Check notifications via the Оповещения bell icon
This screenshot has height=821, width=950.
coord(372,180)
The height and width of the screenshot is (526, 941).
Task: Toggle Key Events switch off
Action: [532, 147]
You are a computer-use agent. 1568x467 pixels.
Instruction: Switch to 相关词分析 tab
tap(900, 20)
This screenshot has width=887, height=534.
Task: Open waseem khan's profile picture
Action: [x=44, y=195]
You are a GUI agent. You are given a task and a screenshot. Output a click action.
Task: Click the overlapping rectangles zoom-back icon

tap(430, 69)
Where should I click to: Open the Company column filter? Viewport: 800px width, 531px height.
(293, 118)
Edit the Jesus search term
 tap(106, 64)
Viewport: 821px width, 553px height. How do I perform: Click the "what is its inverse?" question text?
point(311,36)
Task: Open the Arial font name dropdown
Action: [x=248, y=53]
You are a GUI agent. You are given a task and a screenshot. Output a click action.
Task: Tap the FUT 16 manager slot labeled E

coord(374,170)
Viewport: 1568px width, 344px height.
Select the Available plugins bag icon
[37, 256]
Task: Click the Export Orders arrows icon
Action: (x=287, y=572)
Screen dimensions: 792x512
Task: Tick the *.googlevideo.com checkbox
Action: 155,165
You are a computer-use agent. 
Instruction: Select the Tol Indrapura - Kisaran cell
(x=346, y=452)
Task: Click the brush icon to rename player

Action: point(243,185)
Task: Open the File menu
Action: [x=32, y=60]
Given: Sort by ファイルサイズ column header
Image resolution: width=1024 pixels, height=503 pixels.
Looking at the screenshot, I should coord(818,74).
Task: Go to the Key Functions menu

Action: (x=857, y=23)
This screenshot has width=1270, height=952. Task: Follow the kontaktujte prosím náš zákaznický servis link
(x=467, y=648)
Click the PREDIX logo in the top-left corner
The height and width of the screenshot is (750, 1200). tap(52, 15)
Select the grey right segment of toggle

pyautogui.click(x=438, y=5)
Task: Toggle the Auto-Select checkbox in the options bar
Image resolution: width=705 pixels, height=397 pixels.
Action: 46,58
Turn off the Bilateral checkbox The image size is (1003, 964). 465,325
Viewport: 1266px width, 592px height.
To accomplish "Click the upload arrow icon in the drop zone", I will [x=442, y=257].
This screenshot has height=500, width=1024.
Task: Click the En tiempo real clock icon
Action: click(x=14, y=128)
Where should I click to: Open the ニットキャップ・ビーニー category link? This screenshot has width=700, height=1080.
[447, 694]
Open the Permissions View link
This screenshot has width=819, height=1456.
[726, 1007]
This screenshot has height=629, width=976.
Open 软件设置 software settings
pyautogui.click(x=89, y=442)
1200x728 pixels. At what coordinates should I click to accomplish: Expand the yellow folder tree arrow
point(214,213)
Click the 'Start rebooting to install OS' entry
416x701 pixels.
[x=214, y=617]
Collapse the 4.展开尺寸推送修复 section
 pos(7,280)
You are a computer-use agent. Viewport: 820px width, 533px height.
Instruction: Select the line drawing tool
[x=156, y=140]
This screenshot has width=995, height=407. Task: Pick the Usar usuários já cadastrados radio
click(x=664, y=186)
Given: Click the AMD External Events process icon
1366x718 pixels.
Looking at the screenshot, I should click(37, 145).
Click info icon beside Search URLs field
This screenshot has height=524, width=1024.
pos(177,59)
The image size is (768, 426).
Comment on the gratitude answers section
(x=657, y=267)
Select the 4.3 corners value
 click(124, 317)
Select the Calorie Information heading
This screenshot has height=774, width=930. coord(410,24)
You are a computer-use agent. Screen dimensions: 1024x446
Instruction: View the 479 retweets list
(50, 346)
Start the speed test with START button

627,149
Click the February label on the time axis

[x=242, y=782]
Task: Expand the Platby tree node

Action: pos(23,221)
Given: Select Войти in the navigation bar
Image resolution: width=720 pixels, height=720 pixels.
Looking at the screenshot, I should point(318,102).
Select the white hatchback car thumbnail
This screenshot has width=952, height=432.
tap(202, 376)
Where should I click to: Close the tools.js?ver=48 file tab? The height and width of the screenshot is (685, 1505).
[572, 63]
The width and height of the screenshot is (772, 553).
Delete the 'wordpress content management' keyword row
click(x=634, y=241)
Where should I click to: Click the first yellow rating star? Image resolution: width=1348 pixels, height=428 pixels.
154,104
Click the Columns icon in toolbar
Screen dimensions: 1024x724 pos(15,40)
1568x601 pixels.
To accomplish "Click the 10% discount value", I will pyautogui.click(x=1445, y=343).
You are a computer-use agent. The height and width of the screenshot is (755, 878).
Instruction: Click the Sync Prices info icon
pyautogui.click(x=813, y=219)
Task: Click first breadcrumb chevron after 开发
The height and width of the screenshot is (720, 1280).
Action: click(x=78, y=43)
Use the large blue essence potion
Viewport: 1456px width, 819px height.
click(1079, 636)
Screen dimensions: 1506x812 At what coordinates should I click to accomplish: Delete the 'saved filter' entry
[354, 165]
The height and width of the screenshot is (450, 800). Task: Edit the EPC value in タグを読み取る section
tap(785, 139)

(WORK ORDER)
Above are the records; please copy exactly their first line and each line after it through the line containing "Given: Sort by ファイルサイズ column header", and no line after that.

(OUTPUT BELOW)
Check notifications via the Оповещения bell icon
This screenshot has height=821, width=950.
coord(372,180)
The height and width of the screenshot is (526, 941).
Task: Toggle Key Events switch off
Action: [532, 147]
You are a computer-use agent. 1568x467 pixels.
Instruction: Switch to 相关词分析 tab
tap(900, 20)
This screenshot has width=887, height=534.
Task: Open waseem khan's profile picture
Action: [x=44, y=195]
You are a GUI agent. You are given a task and a screenshot. Output a click action.
Task: Click the overlapping rectangles zoom-back icon

tap(430, 69)
Where should I click to: Open the Company column filter? Viewport: 800px width, 531px height.
(293, 118)
Edit the Jesus search term
 tap(106, 64)
Viewport: 821px width, 553px height. How do I perform: Click the "what is its inverse?" question text?
point(311,36)
Task: Open the Arial font name dropdown
Action: [x=248, y=53]
You are a GUI agent. You are given a task and a screenshot. Output a click action.
Task: Tap the FUT 16 manager slot labeled E

coord(374,170)
Viewport: 1568px width, 344px height.
Select the Available plugins bag icon
[37, 256]
Task: Click the Export Orders arrows icon
Action: (x=287, y=572)
Screen dimensions: 792x512
Task: Tick the *.googlevideo.com checkbox
Action: 155,165
You are a computer-use agent. 
Instruction: Select the Tol Indrapura - Kisaran cell
(x=346, y=452)
Task: Click the brush icon to rename player

Action: point(243,185)
Task: Open the File menu
Action: [x=32, y=60]
Given: Sort by ファイルサイズ column header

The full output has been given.